The Bank of England has admitted it is too early to assess the impact of its 'real economy' lending programme, despite a drop in financing costs for banks.
The admission comes as the BoE released details of usage and lending data of the Government's Funding for Lending Scheme (FLS), which started in the summer.
BoE executive director for markets Paul Fisher said: "Since the scheme was announced we have seen widespread falls in funding costs across different sources and an equally wide variety of lending rate reductions.
"But it is too early to use these data as a reliable indication of the impact of the FLS on lending volumes."
In the three months to the end of September, net lending of FLS participants was up by £496m, with total FLS from the BoE at £4.4bn.
It said a total of 35 bank and building society groups are now involved in FLS, with more than 80% of the stock of lending going to the real economy.

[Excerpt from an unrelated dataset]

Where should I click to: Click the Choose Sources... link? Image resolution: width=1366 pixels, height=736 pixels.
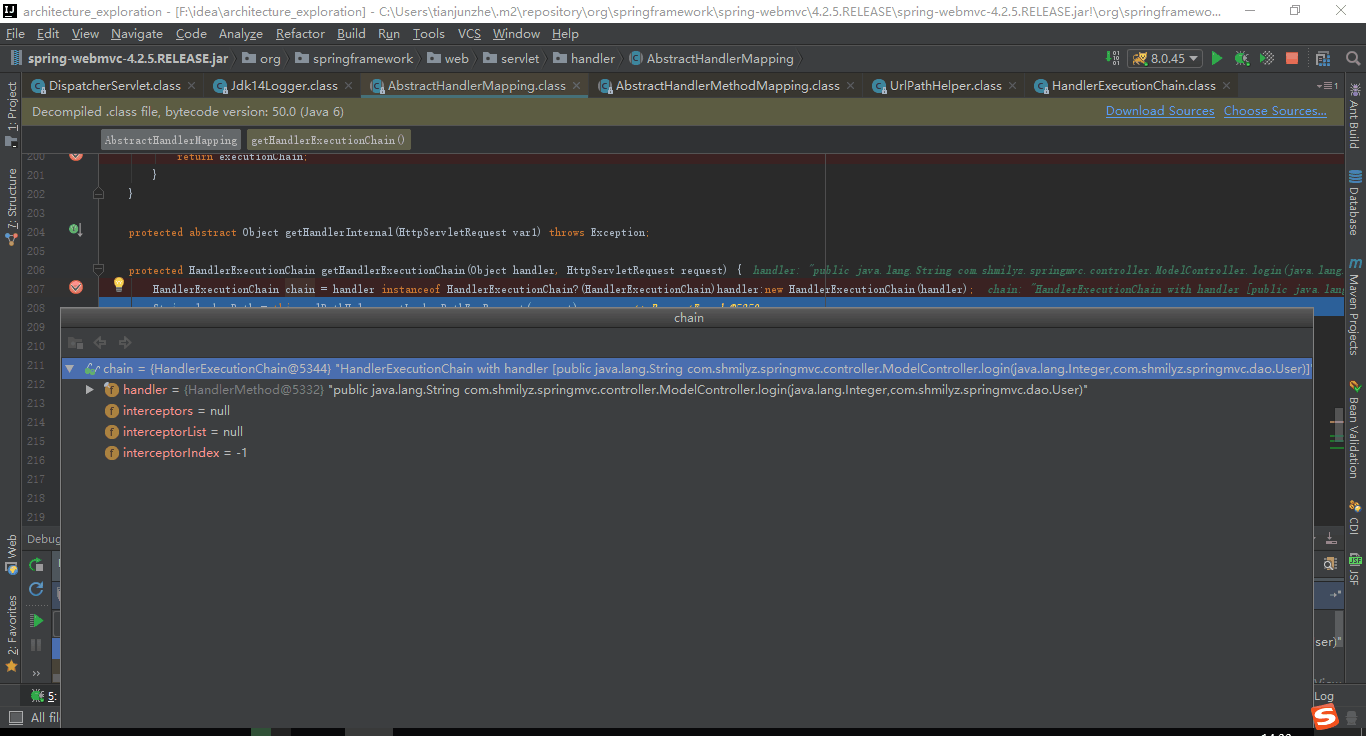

The scheme was designed to support lenders so they can cut interest rates on loans to residential and small businesses.
Mr Fisher said: "I am confident that the FLS will help the supply of credit.
"The incentives in the scheme are for banks and building societies to cut lending rates and hence lend more to get the cheapest funding."
However, not all banks have taken full advantage of the reduced rate to spur lending.
A number of high street banks and building societies reduced certified total lending in the period, according to BoE figures.
Negative net lending flows for the third quarter included a drop of £3.4bn by Santander, a fall of £2.7bn by Lloyds, a £642m reduction by RBS and a £23m drop by the Clydesdale Bank.
Meanwhile, Virgin Money boosted third-quarter lending by £598m, Nationwide by £1.8bn, and Barclays by more than £3.8bn.
FLS was launched on July 13, with an 18-month drawdown period extending to January 2014.